Manchester City’s Rodrigo celebrates after scoring his side’s first goal during the Champions League final between Manchester City and Inter Milan at the Ataturk Olympic Stadium in Istanbul, Turkey, Saturday, June 10, 2023. (AP Photo/Emrah Gurel)
It took 68 years and 68 minutes. But finally, after decades of anonymity and years of heartbreak, on a stage that once seemed unimaginable and more recently elusive, Manchester City conquered Europe.
City won its first Champions League, and its first continental crown of any kind, with a 1-0 victory over Inter Milan on Saturday. It labored, agonizingly, for much of the game, just as it had labored, agonizingly, for much of the 20th century. But with midnight near in Istanbul, Rodrigo stepped up to a loose ball at the top of the penalty area, and he, his team, this old English club, and the entire blue half of Manchester all broke through.
They won the first English treble since Manchester United in 1999, and punctuated their sheikh-fueled rise from mediocrity to the top of global football. For much of its history, City had made do as a second-class citizen in its own city. But then came the takeover, in 2008 by the Abu Dhabi royal family. City, blessed with instant riches, spent lavishly, perhaps illegally, more than any other club in the world — and built the undisputed best team on the planet.

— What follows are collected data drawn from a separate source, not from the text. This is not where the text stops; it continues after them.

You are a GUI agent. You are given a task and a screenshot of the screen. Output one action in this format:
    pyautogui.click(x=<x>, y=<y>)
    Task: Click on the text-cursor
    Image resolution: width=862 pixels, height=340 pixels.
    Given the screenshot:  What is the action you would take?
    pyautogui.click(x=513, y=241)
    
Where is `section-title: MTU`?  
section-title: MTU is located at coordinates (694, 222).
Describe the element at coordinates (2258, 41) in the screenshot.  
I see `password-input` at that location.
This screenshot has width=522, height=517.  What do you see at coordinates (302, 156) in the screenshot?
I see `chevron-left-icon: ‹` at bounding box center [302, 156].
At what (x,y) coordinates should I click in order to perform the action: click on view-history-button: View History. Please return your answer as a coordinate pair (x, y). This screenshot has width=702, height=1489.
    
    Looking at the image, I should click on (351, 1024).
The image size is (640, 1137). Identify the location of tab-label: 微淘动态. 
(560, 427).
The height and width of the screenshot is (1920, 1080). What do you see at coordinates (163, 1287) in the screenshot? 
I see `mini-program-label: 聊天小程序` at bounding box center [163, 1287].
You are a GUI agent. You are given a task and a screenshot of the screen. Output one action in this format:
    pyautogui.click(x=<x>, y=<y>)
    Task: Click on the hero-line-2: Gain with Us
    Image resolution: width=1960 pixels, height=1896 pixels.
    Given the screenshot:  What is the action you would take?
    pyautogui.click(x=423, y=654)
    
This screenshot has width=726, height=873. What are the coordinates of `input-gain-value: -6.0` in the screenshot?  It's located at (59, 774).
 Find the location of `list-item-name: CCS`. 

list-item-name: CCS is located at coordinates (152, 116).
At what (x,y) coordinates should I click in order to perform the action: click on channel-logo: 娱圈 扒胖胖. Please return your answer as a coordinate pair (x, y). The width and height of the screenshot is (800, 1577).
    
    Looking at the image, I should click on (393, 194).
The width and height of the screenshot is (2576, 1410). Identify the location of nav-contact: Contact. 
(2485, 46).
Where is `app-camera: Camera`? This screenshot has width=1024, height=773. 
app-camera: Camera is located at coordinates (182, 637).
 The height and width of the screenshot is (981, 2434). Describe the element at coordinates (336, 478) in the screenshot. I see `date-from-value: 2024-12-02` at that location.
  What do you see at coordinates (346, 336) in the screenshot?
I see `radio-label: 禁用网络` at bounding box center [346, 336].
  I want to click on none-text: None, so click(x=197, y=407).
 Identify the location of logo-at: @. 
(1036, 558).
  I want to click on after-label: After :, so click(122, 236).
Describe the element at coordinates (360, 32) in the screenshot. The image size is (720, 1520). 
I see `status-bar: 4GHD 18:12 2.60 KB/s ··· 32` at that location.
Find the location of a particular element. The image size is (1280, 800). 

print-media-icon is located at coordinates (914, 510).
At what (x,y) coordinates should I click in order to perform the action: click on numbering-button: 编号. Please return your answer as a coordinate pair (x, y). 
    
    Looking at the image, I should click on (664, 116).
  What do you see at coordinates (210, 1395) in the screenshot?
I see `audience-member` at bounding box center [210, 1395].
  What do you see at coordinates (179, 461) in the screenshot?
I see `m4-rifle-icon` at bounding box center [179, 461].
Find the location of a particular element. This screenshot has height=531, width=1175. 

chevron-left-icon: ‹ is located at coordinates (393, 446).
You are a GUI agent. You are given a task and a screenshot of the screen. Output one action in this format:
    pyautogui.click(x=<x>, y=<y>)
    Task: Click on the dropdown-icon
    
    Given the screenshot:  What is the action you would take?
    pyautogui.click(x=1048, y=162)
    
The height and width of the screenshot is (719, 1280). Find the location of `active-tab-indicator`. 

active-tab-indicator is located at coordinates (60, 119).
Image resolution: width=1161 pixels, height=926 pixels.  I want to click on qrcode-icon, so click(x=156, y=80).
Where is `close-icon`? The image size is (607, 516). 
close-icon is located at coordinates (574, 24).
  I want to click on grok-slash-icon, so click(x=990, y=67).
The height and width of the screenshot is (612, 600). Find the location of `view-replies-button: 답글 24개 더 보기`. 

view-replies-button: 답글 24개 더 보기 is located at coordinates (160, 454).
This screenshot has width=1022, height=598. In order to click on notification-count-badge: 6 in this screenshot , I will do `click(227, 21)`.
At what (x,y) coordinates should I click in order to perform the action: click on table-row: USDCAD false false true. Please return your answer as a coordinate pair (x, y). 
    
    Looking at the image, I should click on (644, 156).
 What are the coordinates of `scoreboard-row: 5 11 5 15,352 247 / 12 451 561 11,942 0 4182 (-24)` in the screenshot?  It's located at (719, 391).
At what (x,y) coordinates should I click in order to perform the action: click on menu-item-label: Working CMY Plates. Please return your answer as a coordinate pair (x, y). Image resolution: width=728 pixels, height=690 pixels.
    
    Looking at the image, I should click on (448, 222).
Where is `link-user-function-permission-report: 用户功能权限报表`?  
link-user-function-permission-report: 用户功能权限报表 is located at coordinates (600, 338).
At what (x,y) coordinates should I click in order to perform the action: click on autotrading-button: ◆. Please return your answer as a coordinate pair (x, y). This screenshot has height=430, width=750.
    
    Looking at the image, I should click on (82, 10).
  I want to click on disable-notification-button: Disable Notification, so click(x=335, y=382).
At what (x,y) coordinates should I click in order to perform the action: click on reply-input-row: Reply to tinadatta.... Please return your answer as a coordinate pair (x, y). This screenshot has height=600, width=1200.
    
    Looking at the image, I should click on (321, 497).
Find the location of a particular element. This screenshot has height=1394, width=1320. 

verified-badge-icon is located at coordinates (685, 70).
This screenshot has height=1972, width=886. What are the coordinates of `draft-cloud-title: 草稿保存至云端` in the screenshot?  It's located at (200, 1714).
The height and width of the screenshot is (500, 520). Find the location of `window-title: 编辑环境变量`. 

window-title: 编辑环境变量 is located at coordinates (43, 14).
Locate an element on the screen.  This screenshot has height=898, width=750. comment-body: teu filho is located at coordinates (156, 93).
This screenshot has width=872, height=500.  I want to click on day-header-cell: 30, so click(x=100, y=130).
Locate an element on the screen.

But until Saturday, it had not summited the tallest mountain, the one on which everybody at the club became fixated. It had choked away Champions League semifinals, and lost the 2021 final as a favorite. If it happened again, head coach Pep Guardiola admitted, despite all the success, “something would be missing.”
And for 45 minutes, something was missing. Guardiola was getting out-coached in the spotlight, again. City was sloppy, and perhaps befuddled. Inter Milan — which, since 2009, has spent some $1 billion less than City — shut down all attacking avenues and neutralized the City machine. Kevin De Bruyne tweaked a hamstring and trudged off the field, his heart broken. It was 2021 all over again.
And at halftime, it was 0-0, advantage Inter. Some called it a tactical battle; it was, rather, a tactical bloodbath, with Inter coach Simone Inzaghi victorious.
The second half was similarly tense and even. It was precisely the type of game that, for years, would end with cruel luck or a City collapse — and doubts about Guardiola’s genius, and schadenfreude among those who detest City for its alleged (and allegedly brazen) financial rule-breaking.
But soccer has a way of rewarding those who put the “beautiful” in beautiful game. The money and off-field controversy are inextricable factors in their success, but on the field, Guardiola’s City have come closer to mastering this sport than anybody, ever. And on Saturday, at last, their patience paid off.
They had already won the English Premier League and FA Cup. They had already won the Final Before The Final, a gigantic semifinal clash with Real Madrid. They — the players, the coach, the staff — deserved a triumphant culmination.
And they got it, after a clever attacking move down the right, and that pinpoint, side-footed beauty from Rodri.
They survived some late scares, including a point-blank header that Romelu Lukaku — oh, poor Romelu Lukaku — will replay in his nightmares.
Ederson, the goalkeeper celebrated more for his left foot than his hands, made monstrous saves in the waning minutes.
Ruben Dias, the key to City’s rock-solid defense all season, was immense throughout.
Guardiola became the first coach to win two European trebles with two different clubs in two different countries, the latest confirmation of his managerial greatness.
And well beyond midnight at the Atatürk Olympic Stadium, City, the reviled but irresistible juggernaut, lifted the one trophy it had been missing.